*Requests*:
1 - From the Dataflow troubleshooting excerpt, copy the passage starting with "To resolve this" and going on through "--diskSizeGb with a higher value when you run your pipeline.".
2 - In the Dataflow troubleshooting excerpt, which flag does the Java list give for increasing the size of the attached disk for workers?
3 - Go on with the Dataflow troubleshooting excerpt from its last sentence.

>> BEGIN Article

To resolve this issue, make one or more of the following changes.
Java
- If the job is not using the service-based shuffle, switch to using the service-based Dataflow Shuffle by setting --experiments=shuffle_mode=service. For details and availability, see Dataflow Shuffle.
- Add more workers. Try setting --numWorkers with a higher value when you run your pipeline.
- Increase the size of the attached disk for workers. Try setting --diskSizeGb with a higher value when you run your pipeline.
- Use an SSD-backed persistent disk. Try setting --workerDiskType="compute.googleapis.com/projects/PROJECT_ID/zones/ZONE/diskTypes/pd-ssd" when you run your pipeline.
Python
- If the job is not using the service-based shuffle, switch to using the service-based Dataflow Shuffle by setting --experiments=shuffle_mode=service. For details and availability, see Dataflow Shuffle.
- Add more workers. Try setting --num_workers with a higher value when you run your pipeline.
- Increase the size of the attached disk for workers. Try setting --disk_size_gb with a higher value when you run your pipeline.
- Use an SSD-backed persistent disk. Try setting --worker_disk_type="compute.googleapis.com/projects/PROJECT_ID/zones/ZONE/diskTypes/pd-ssd" when you run your pipeline.
Go
- If the job is not using the service-based shuffle, switch to using the service-based Dataflow Shuffle by setting --experiments=shuffle_mode=service. For details and availability, see Dataflow Shuffle.
- Add more workers. Try setting --num_workers with a higher value when you run your pipeline.
- Increase the size of the attached disk for workers. Try setting --disk_size_gb with a higher value when you run your pipeline.
- Use an SSD-backed persistent disk. Try setting --disk_type="compute.googleapis.com/projects/PROJECT_ID/zones/ZONE/diskTypes/pd-ssd" when you run your pipeline.

Encoding errors, IOExceptions, or unexpected behavior in user code

The Apache Beam SDKs and the Dataflow workers depend on common third-party components. These components import additional dependencies. Version collisions can result in unexpected behavior in the service. Also, some libraries aren't forward-compatible. You might need to pin to the listed versions that are in scope during execution. SDK and Worker Dependencies contains a list of dependencies and their required versions.

>> END Article
>> BEGIN Dataset

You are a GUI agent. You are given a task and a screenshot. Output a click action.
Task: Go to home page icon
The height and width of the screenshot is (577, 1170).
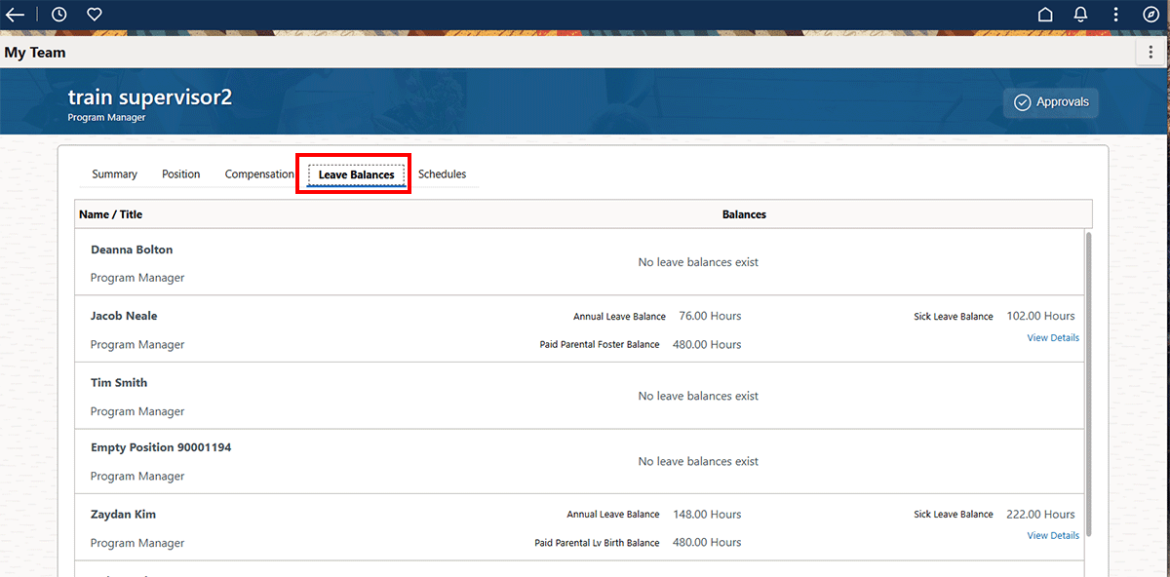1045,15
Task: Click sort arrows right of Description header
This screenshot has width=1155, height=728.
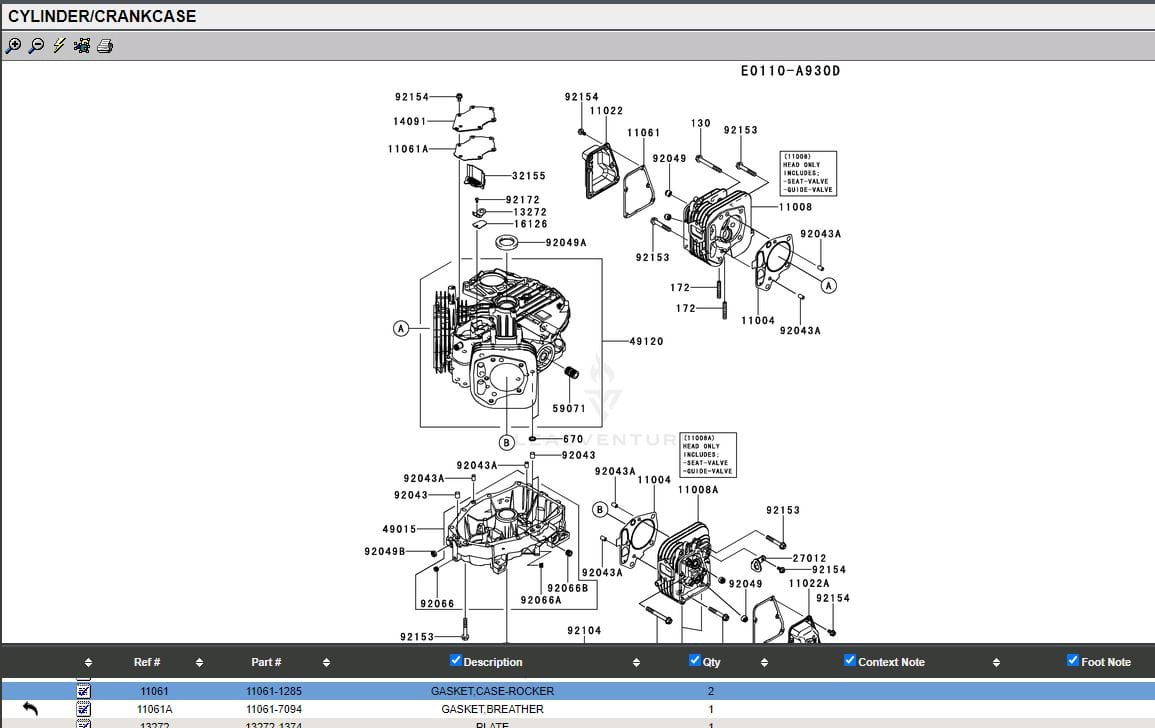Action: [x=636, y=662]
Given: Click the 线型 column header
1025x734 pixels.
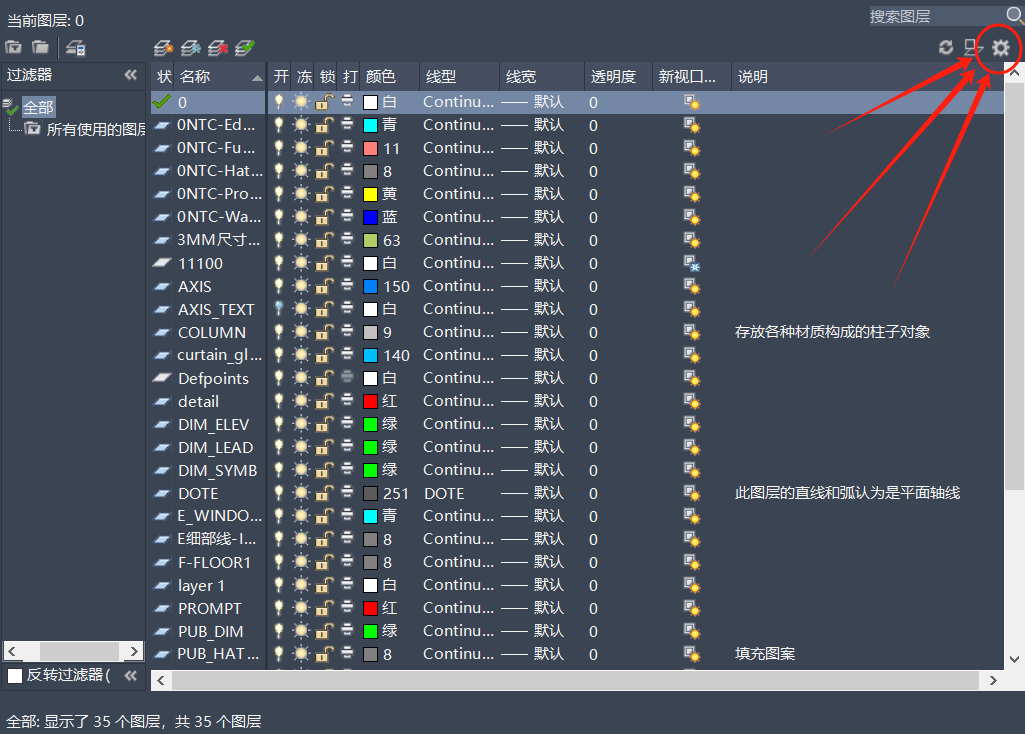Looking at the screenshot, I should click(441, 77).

>> END Dataset

*Results in order*:
1 -
To resolve this issue, make one or more of the following changes.
Java
- If the job is not using the service-based shuffle, switch to using the service-based Dataflow Shuffle by setting --experiments=shuffle_mode=service. For details and availability, see Dataflow Shuffle.
- Add more workers. Try setting --numWorkers with a higher value when you run your pipeline.
- Increase the size of the attached disk for workers. Try setting --diskSizeGb with a higher value when you run your pipeline.

2 - --diskSizeGb

3 -
Error running LookupEffectiveGuestPolicies

When you run a Dataflow job, you might see the following error in the log files:

OSConfigAgent Error policies.go:49: Error running LookupEffectiveGuestPolicies:
error calling LookupEffectiveGuestPolicies: code: "Unauthenticated",
message: "Request is missing required authentication credential.
Expected OAuth 2 access token, login cookie or other valid authentication credential.

This error occurs if OS configuration management is enabled for the entire project.

To resolve this issue, disable VM Manager policies that apply to the entire project. If disabling VM Manager policies for the entire project isn't possible, you can safely ignore this error and filter it out of log monitoring tools.

A fatal error has been detected by the Java Runtime Environment

The following error occurs during worker startup:

A fatal error has been detected by the Java Runtime Environment

This error occurs if the pipeline is using Java Native Interface (JNI) to run non-Java code and that code or the JNI bindings contain an error.

googclient_deliveryattempt attribute key error

Your Dataflow job fails with one of the following errors:

The request contains an attribute key that is not valid (key=googclient_deliveryattempt). Attribute keys must be non-empty and must not begin with 'goog' (case-insensitive).

Or:

Invalid extensions name: googclient_deliveryattempt

This error occurs when your Dataflow job has the following characteristics:

The Dataflow job uses Streaming Engine.
The pipeline has a Pub/Sub sink.
The pipeline uses a pull subscription.
The pipeline uses one of the Pub/Sub service APIs to publish messages instead of using the built-in Pub/Sub I/O sink.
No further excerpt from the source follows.